### SOURCE DOCUMENT
════════════════════

Subject to the terms of this Agreement, Buyer agrees to pre-pay part of the Purchase Price for Crude to be supplied by Seller under the Crude Supply Contract by way of Prepayment(s), each in an aggregate amount not less than one million US Dollars (USD1,000,000) and not exceeding in aggregate the Prepayment Limit.  Subject to Clause 4.2 (Completion of the Prepayment Request), the Prepayments shall be used by Seller to expand production of the Cakran, Gorisht, Ballsh and Delvina Field projects and for no other purpose save with the prior written consent of Buyer.  

2.2

Buyer shall be under no obligation to monitor or verify how Seller uses the Prepayments.  

3.

Conditions of Prepayment

3.1

Initial conditions precedent

Seller may not deliver any Prepayment Request in respect of the Prepayment and Buyer shall not be obliged to make any Prepayment unless and until Buyer gives written confirmation to Seller that the conditions precedent listed in paragraph 1 of Schedule 1 (Conditions Precedent) have been satisfied and that it has received (or waived the requirement to receive, in whole or in part) all of the documents and other evidence listed in paragraph 2 of Schedule 1 (Conditions Precedent) in each case in form and substance satisfactory to Buyer.

════════════════════

### DATA EXCERPT
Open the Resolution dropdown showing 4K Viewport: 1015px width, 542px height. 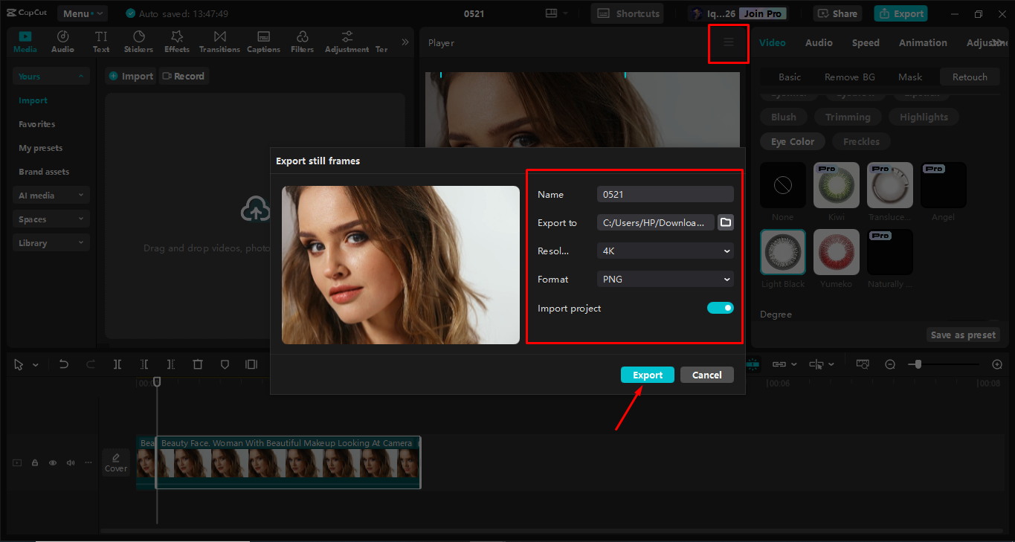coord(664,251)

════════════════════

### EXERCISE 1
Answer these questions using the prepayment clauses at the top of the page:
(a) What is the minimum amount of each Prepayment?
(b) Which field projects are the Prepayments to be used to expand production of?
(c) Is Buyer obliged to monitor or verify how Seller uses the Prepayments?
### EXERCISE 2
Pick up the prepayment agreement text after its last sentence and continue it in the same contractual style.

### EXPECTED ANSWER 1
(a) Not less than one million US Dollars (USD1,000,000).
(b) The Cakran, Gorisht, Ballsh and Delvina Field projects.
(c) No. Buyer is under no obligation to monitor or verify how Seller uses the Prepayments.

### EXPECTED ANSWER 2
3.2

Further conditions precedent  

Buyer shall only be obliged to comply with Clause 4 (Prepayment) if on the date of the Prepayment Request and on the proposed Prepayment Date:

(a)

no Default or Material Adverse Effect is continuing or would result from the proposed Prepayment;

(b)

the Repeating Representations are true in all material respects;

(c)

Seller has provided copies of all invoices for Equipment that Seller shall purchase with the proposed Prepayment; and

(d)

Buyer is satisfied that sufficient finance pursuant to the Facility Agreement is available to it to enable it to fund the Prepayment.

3.3

Supplementary Conditions Precedent

Seller may not deliver any Prepayment Request where the aggregate of the Prepayment Requests will be in excess of seven million US Dollars (USD7,000,000) and Buyer shall not be obliged to make any Prepayment where the aggregate Prepayment will be in excess of seven million US Dollars (USD7,000,000) unless and until Buyer gives written confirmation that the conditions precedent listed in paragraph 4 of Schedule 1 (Supplementary Conditions Precedent) have been satisfied and that it has received (or waived the requirement to receive, in whole or in part) all of the documents and other evidence listed in paragraph 4 of Schedule 1 (Supplementary Conditions Precedent) in each case in form and substance satisfactory to Buyer.  

3.4

Condition subsequent

It is a condition subsequent to Buyer making a Prepayment that Seller shall execute, deliver to Buyer and register a charge over all of Seller’s rights, title and interest in and to the Equipment that Seller has or shall purchase with the proposed Prepayment within 14 days of: (i) Seller acquiring rights in and to such Equipment; or for already acquired Equipment (ii) execution of this Agreement.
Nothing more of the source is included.